1          September… the month we would rather forget

September comes at a crucial time for developed markets, as it marks the return from summer holidays for the northern hemisphere. Average equity return for the S&P 500 Index in the month of September is roughly negative 7.45%, from 1950 to 2013, on an annualised basis, with a very large 15.55% annualised volatility, meaning that one can expect the range of returns to be between roughly 8% and -23%, most of the time.

Figure 1

Looking at the data, in more detail we can see all the September returns in Figure 2 below. Notice, in particular, that most of the occurrences for September are negative, and that the negative outweighs the positive by a large amount, as complacent perceptions of growth are wiped away on the return of the workforce from northern hemisphere summer holidays. Over the 62 observations, 34 years have returned a price return of less than zero and one was zero, while the rest were positive.

Figure 2

2          Allocation switch in September, annual returns

Given that we know that September is a poor month, we can consider a switching strategy, using the S&P Price Index as an estimate of equity returns, and the 10 year swap rate plus 100bps, as an estimate of bond returns, from March 1962 onwards. Here, we switch from a 75% equity 25% bond allocation every September, to a 75% bond and 25% equity portfolio, and then revert back to 75% equity and 25% bond portfolio in October.

We can call this the “September switch”.

In summary, if we do this “September switch”, then we can increase return from an average annual of 7.51% to 8.31%, while reducing risk from 11.66% to 11.29%. In other words return goes up, while risk goes down. Rolling annual returns are provided in Figure 3, where one can see that the switching strategy, or the grey line, is consistently less volatile than the “no switching” strategy as shown by the dark blue line, while the light blue line is least volatile, which is the allocation of 75% bonds and 25% equities, with no September switching. In particular, the annual returns of the switching strategy show that the switching strategy moderates annual return losses. We focus on the more recent observations, as the complete chart is too detailed to reproduce.

Figure 3

3          Accumulation study

More specifically, we can estimate the return accumulations assuming we invested $100 in four different strategies in March 1962. For example, if the return in the first month was 3%, then the $100 amount would accumulate to $103, and if the return was 3% again, in the second month, then the accumulated amount would move up, from $103, to $106.09.

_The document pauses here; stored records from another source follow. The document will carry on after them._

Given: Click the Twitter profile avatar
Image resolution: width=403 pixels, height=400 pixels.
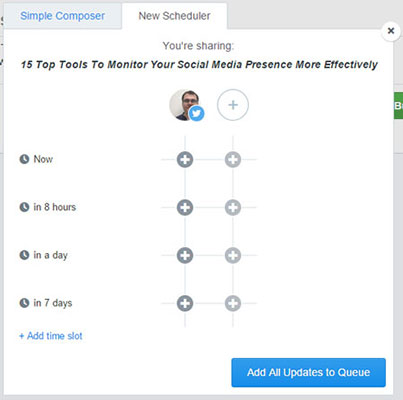Looking at the screenshot, I should [185, 105].
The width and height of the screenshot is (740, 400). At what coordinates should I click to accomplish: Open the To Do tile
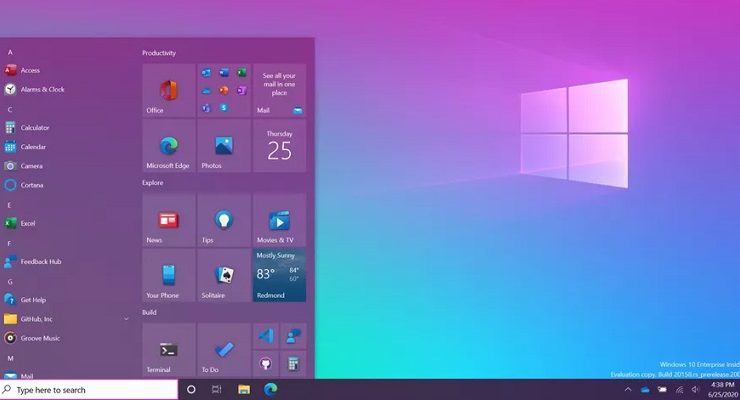point(224,351)

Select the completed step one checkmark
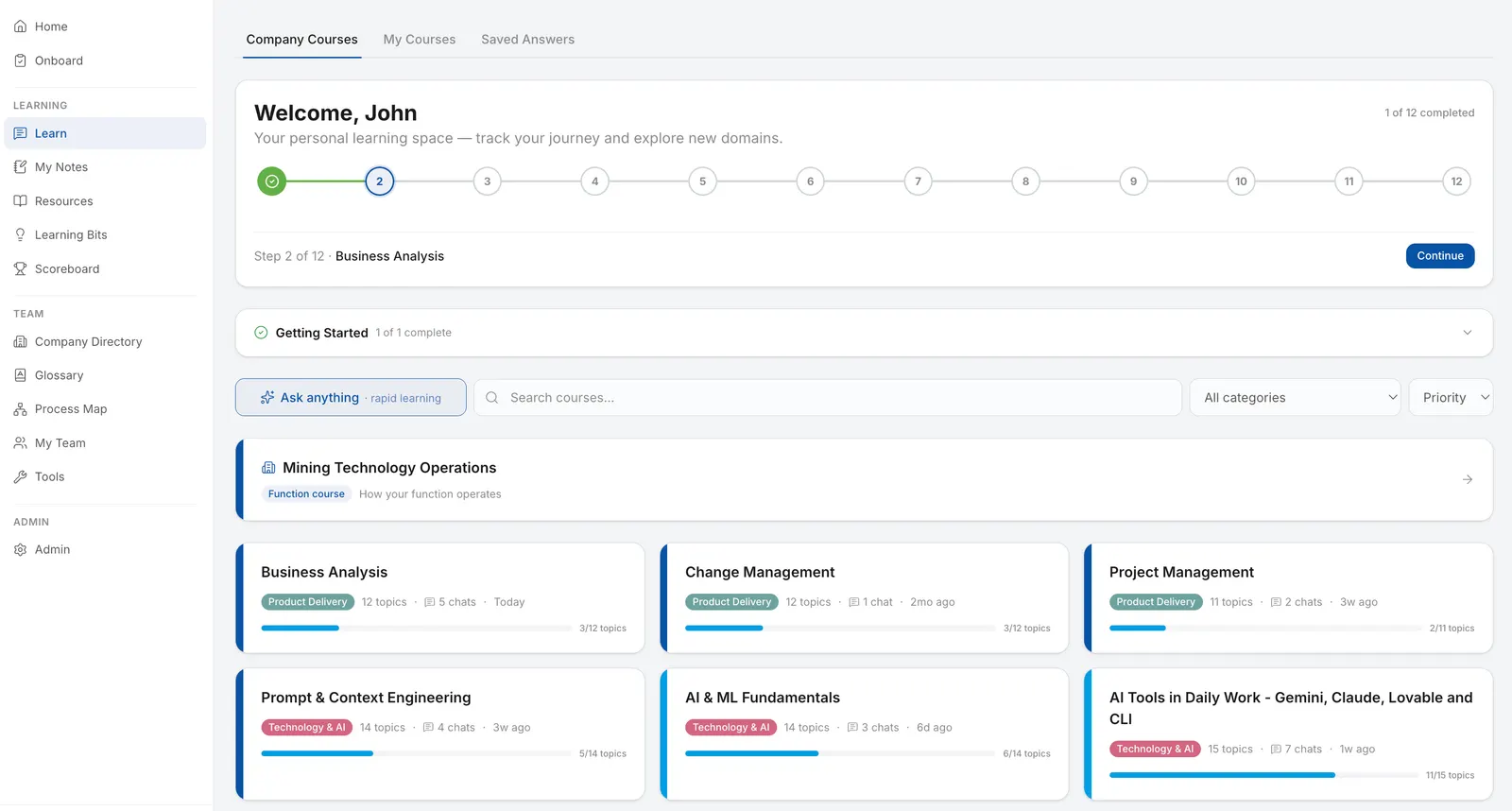(x=272, y=181)
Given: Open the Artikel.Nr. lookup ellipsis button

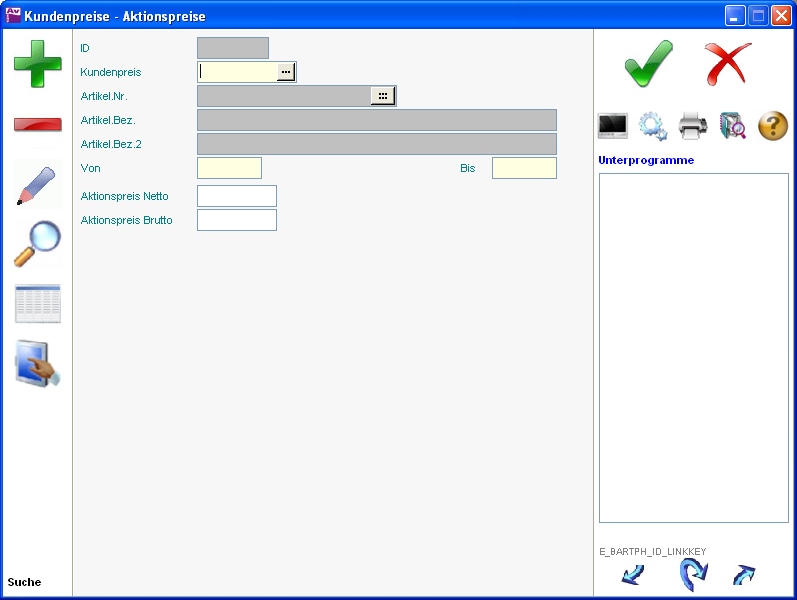Looking at the screenshot, I should (x=383, y=96).
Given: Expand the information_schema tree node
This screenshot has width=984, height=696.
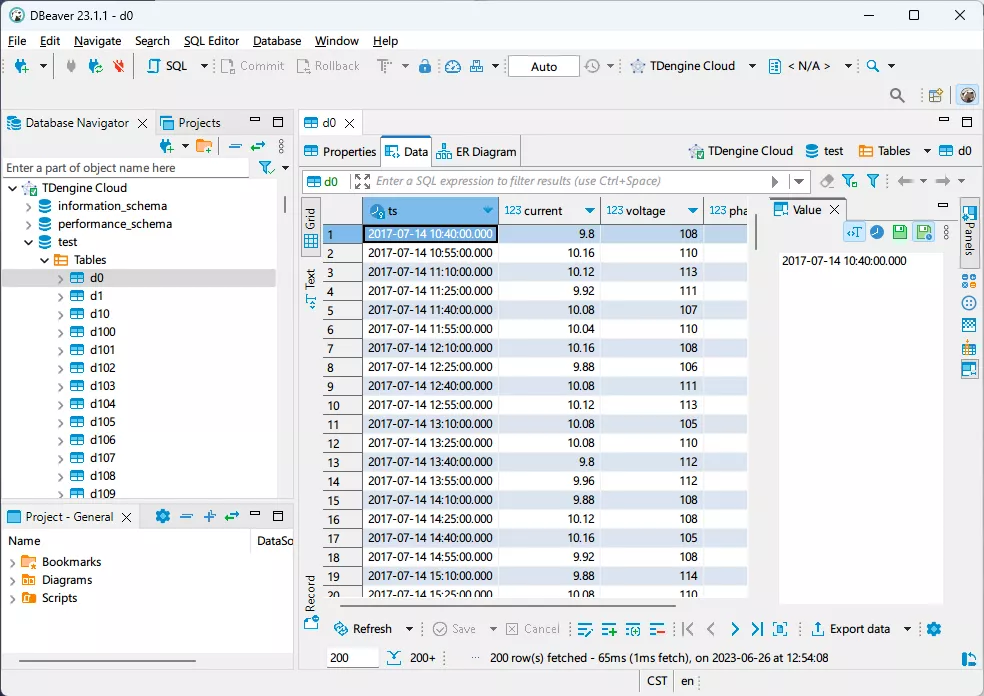Looking at the screenshot, I should point(29,206).
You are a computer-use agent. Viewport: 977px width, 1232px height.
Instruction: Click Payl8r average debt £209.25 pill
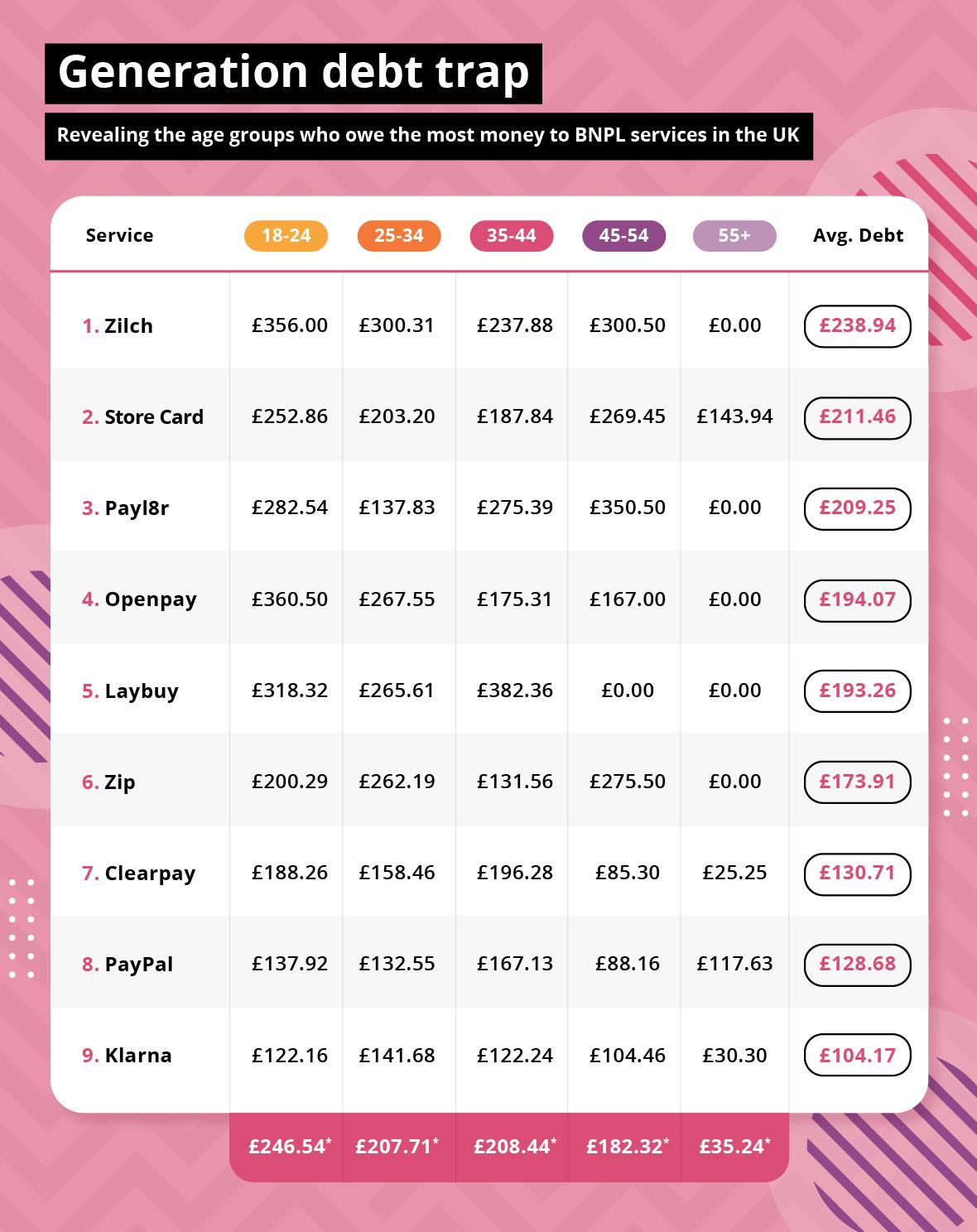[857, 508]
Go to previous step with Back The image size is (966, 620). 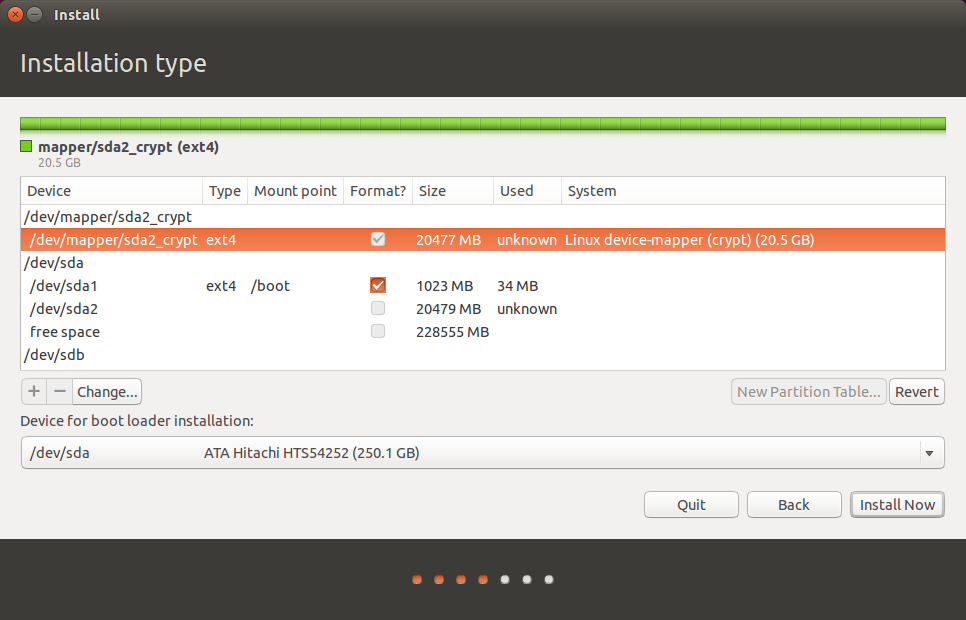793,504
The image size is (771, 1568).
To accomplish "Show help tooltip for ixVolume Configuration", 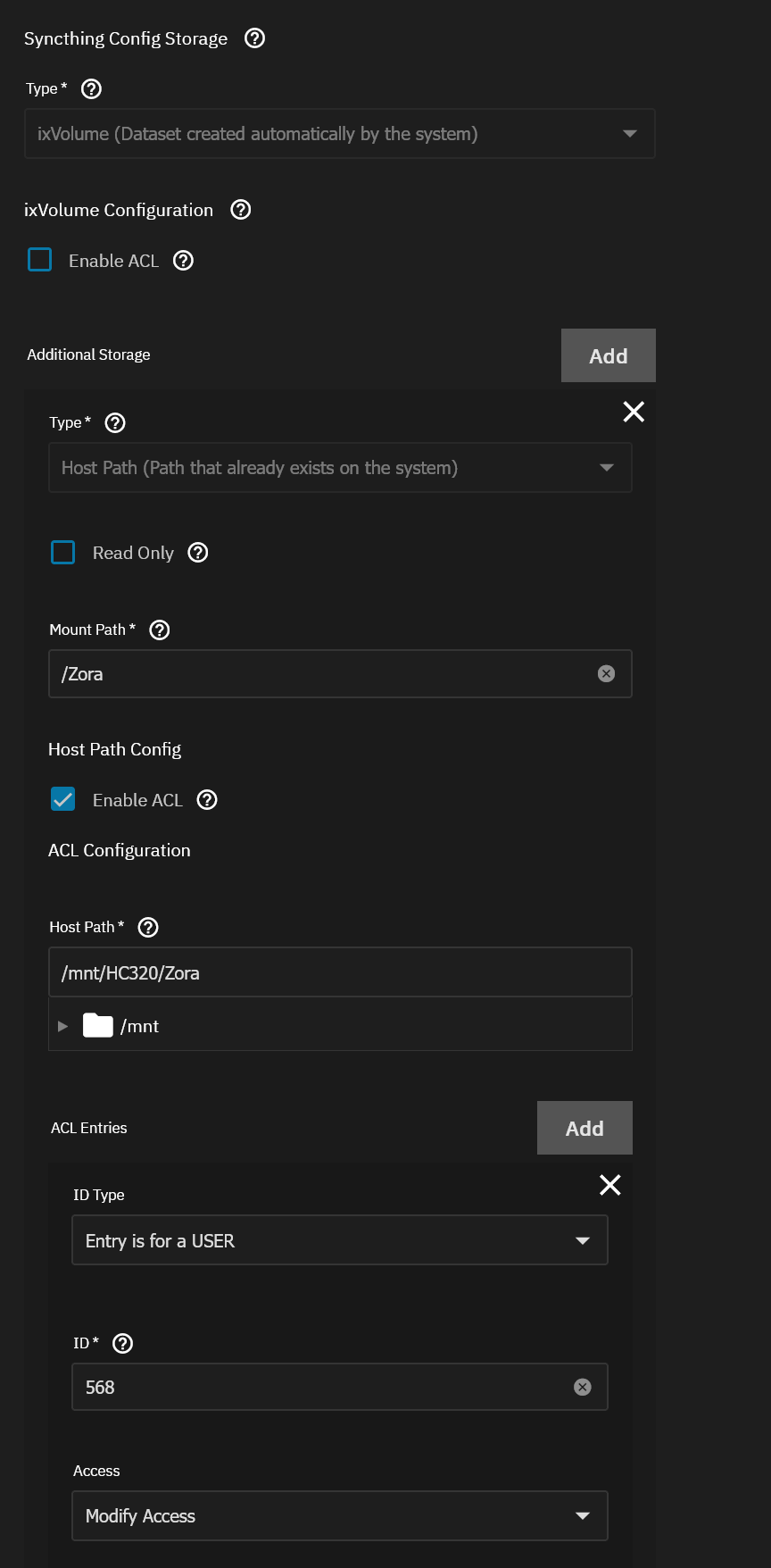I will [x=241, y=210].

Figure 4 provides four different accumulation strategies, as follows:

  • Allocating the way the so-called “balanced” fund does, 75% to equities and  25% to bonds (dark blue line in Figure 4)
  • A bond “balanced” allocation, of 75% bonds and 25% equities, just in September only, and then switching back to the 75% equity and 25% allocation (grey line in Figure 4)
  • Using 75% bonds 25% (light blue line in Figure 4) over the whole period
  • Estimating an average constant return stream, (red line in Figure 4), just to give an idea of what zero volatility accumulation looks like over time.

Figure 4

Notice how the “September switch” outperforms the “no switch” strategy significantly, and also that the bond biased strategy does very well, however we are only estimating bond returns using the one point on the yield curve, as opposed to using an index of bonds, and that point is quite long, being 10 years maturity.


Sometimes it is good to be more careful than at other times. With a possible intervention by the US and their allies in Syria, the resumption of an “angry” Congress where wrangling between parties over the debt ceiling will become apparent, and the gradual appreciation of slowing US growth, the stage is now set for a difficult September period. As we show, it pays to be careful in September, and if you are, then you can cut your portfolio risk, while also increasing portfolio return.

While September is difficult, and best avoided in terms of investing in equity markets, the volatility of an equity biased portfolio remains a problem for many investors, since it exposes the investor to more risk than is needed, so the use of more bonds, especially in the case of a SMSF, makes a lot of sense at most times; not just in September.